On the other side I find myself wanting to do lots of things but having a hard time committing to just do one of them.. Like everyone I guess 😉
Work is frankly depressing at the moment, as there isn’t any and worse still I’m not sure when there will be, come end of April I’m going to be getting extremely worried if something hasn’t come up.
And on top of that I read all about the massive 1984 ere world we suddenly find ourselves in, with even more pressure to follow what you are told, I’ve looked into VPN and TOR which is remarkable if you think about it. I don’t download pirated material and yet here I am freaking out.. Worse still employers scan the internet to find information about every person who they might deem interesting for a role and so I find myself thinking should I delete my blog/facebook/linkedin profile?
Amazing how much we give away for convenience isn’t it, I have an Android phone and it syncs with my gmail account.. so google/(insert government body here) knows who I’m calling/emailing/texting and at what time.. We really have lost all privacy… And this depresses me even more.

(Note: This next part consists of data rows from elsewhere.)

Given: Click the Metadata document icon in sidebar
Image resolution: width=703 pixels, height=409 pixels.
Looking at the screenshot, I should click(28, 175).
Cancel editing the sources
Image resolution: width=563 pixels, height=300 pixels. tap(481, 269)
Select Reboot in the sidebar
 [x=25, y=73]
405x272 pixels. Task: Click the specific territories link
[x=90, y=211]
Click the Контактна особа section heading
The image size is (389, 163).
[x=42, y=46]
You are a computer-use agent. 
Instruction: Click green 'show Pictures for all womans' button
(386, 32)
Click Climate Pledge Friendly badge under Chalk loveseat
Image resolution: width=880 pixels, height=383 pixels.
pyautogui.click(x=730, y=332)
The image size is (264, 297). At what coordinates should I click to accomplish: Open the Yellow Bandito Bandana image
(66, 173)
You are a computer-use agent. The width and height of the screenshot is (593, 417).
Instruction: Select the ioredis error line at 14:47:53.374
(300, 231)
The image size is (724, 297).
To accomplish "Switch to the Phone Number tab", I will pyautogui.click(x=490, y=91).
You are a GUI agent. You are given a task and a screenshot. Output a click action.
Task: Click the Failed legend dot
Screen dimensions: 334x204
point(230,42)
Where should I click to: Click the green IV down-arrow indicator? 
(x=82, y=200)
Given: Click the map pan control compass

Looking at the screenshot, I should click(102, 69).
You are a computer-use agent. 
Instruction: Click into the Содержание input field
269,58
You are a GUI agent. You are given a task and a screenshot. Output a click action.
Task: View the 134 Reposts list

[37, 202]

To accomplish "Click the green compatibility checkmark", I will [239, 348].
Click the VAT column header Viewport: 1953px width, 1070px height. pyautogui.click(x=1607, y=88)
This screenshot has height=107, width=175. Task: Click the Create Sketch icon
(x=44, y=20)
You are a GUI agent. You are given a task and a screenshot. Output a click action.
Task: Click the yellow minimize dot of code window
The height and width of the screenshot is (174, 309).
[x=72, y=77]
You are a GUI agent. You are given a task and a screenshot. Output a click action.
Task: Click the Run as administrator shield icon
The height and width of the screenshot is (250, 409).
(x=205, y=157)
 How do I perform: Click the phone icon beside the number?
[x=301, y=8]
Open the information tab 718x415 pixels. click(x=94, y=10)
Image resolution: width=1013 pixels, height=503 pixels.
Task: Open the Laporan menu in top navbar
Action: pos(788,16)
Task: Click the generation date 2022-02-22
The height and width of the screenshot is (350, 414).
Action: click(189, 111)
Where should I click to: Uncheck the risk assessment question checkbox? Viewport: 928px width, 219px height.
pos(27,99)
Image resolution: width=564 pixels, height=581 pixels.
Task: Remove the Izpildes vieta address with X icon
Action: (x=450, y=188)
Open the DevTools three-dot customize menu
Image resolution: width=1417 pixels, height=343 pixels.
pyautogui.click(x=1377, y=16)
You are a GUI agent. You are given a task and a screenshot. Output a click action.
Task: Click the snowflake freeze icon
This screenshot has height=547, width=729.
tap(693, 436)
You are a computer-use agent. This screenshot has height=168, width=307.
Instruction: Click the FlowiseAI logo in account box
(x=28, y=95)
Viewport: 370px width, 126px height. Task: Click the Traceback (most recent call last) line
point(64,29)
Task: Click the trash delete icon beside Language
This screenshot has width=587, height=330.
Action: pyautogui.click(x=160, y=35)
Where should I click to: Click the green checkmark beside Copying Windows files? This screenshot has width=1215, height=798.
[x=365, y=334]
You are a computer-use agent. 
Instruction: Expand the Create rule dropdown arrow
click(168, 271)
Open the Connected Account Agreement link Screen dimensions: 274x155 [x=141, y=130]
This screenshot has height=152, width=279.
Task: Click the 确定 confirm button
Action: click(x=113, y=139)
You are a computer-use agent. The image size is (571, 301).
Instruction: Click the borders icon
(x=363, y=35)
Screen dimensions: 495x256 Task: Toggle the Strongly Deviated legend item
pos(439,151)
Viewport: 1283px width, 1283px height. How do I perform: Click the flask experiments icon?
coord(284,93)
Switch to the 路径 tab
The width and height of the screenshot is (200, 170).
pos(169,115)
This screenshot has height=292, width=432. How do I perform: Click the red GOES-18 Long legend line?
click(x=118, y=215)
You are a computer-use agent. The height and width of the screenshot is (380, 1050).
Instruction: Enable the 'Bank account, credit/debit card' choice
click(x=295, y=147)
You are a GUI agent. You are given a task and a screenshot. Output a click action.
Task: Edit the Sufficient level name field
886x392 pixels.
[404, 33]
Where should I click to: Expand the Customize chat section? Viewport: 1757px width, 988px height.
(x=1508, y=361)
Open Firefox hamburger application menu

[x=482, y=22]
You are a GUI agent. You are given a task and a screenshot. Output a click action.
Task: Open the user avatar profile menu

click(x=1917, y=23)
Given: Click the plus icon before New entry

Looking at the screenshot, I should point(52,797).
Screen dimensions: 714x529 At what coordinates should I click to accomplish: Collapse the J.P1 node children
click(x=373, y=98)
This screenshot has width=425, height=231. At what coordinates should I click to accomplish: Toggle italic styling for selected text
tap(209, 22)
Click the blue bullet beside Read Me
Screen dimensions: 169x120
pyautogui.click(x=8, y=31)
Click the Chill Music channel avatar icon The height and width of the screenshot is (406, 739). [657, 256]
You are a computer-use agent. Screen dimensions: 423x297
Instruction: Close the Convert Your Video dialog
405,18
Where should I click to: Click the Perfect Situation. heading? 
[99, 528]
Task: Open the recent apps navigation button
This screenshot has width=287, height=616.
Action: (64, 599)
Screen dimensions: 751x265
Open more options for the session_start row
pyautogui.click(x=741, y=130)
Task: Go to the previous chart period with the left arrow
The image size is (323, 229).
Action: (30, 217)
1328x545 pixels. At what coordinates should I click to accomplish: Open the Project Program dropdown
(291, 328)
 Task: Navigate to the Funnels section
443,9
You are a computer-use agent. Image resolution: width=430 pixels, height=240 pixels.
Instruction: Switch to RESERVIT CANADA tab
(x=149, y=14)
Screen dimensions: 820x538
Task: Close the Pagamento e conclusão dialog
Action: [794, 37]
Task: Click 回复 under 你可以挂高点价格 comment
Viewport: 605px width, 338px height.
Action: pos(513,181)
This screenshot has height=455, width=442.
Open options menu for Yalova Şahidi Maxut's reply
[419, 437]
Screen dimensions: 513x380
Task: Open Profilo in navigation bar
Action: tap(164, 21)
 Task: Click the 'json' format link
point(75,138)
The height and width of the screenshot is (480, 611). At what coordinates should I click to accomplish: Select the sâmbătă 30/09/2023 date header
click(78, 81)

I’ve slowly started to sell off my retro collection, which is a bit like me a general and unfocused anyway. I’m going to keep what really means something to me and clear the rest it’s about time I accepted the fact I’m going to die and leave nothing in my wake.. So time to reduce my worldly goods.. Gosh that sounds so depressing but I’m keen on dumping the excess baggage that this collection of junk brings, after all it’s only worth something to me.. Even Angel looks upon it and sighs lol..
Right well that is about it for today, I’m guessing this rant may keep the masses entertained for at least 5 minutes.. Later’s dudes I’m off to surf the mental highway and read a book while drinking a nice cuppa tea, oh how I live on the edge eh?!